Encontrar tratamentos para os distúrbios de memória, como demência e Alzheimer, não é tarefa fácil. Os cientistas não sabem explicar exatamente como funciona a memória humana, e por isso, encontram dificuldades na hora de solucionar problemas do tipo. 

Uma pesquisa recém-publicada na revista Nature Neuroscience pode ajudar a mudar esse cenário. Pesquisadores do Cedars-Sinai Medical Center, nos EUA, estudaram o cérebro de 19 voluntários e encontraram neurônios que separam as experiências humanas em diferentes segmentos. 

Todos os pacientes envolvidos sofriam de epilepsia resistente a medicamentos. Eles tiveram eletrodos inseridos em seus cérebros via cirurgia, que serviriam para localizar o foco das crises epilépticas. 

Os cientistas aproveitaram e também utilizaram os eletrodos para registrar a atividade dos neurônios dos participantes enquanto assistiam a cenas de filmes.

As imagens obtidas são o que os pesquisadores chamaram de limites “fortes” ou “suaves”. A diferença é simples: os limites “suaves” correspondiam a imagens simples, com pessoas caminhando, por exemplo.

Já os limites “fortes” eram representados, por exemplo, por grupos diferentes de pessoas andando de carro. Neste caso, ocorriam mudanças abruptas de imagens e de narrativas.

Os limites representavam novidades. Após a aparição deles, os pesquisadores registravam aumentos na atividade cerebral dos participantes, sugerindo que novas memórias estavam sendo criadas.

Para confirmar a hipótese, os participantes foram submetidos a testes de memórias. Eles teriam que olhar para certas imagens e dizer se elas estavam entre as cenas vistas ou não. Os voluntários eram mais propensos a se lembrar de cenas que ocorreram próximas da chegada de limites.

De acordo com os pesquisadores, as memórias não vão todas para uma mesma caixinha. Na verdade, nosso cérebro funciona como um computador. Quando surge um novo limite, uma pasta é criada e as informações são adicionadas ali. Assim permanece até que outro limite apareça e uma nova pasta surja em nosso cérebro. 

Isso se confirmou com um segundo teste. Os participantes foram questionados sobre a ordem em que algumas imagens apareciam nos filmes.

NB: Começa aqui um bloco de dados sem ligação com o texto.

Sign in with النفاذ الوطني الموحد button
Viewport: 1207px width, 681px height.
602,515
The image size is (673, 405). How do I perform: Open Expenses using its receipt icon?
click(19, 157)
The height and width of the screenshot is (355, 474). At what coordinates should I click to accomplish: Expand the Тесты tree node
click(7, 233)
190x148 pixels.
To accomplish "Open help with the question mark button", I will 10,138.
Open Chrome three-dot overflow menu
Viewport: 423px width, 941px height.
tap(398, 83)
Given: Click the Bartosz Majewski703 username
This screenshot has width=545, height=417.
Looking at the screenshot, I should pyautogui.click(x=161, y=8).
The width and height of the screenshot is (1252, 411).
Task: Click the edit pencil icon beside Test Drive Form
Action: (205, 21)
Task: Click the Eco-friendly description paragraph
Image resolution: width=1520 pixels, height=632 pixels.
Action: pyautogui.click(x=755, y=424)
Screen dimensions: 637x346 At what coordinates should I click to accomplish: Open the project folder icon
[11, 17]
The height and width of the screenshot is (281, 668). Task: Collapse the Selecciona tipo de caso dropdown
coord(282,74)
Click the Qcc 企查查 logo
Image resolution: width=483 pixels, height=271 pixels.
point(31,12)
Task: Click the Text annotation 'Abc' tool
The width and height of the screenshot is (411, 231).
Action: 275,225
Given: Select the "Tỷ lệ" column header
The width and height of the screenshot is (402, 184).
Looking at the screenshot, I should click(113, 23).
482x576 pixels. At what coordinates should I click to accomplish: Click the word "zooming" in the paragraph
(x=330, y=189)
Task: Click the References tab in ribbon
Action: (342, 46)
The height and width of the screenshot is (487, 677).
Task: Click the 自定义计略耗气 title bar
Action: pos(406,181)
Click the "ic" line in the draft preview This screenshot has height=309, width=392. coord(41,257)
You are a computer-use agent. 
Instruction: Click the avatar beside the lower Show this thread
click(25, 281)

A maior parte teve dificuldade em lembrar a ordem quando duas imagens de diferentes limites eram apresentadas, provavelmente porque as lembranças foram anexadas em pastas separadas no cérebro.

Temos exemplos da vida real: é mais provável que um estudante lembre da matéria da prova quando a lê em um ambiente novo do que quando estuda em seu quarto, como sempre. De acordo com os pesquisadores, essa segmentação de eventos pode ajudar pacientes com distúrbios de memória, e por isso deve seguir sendo explorada.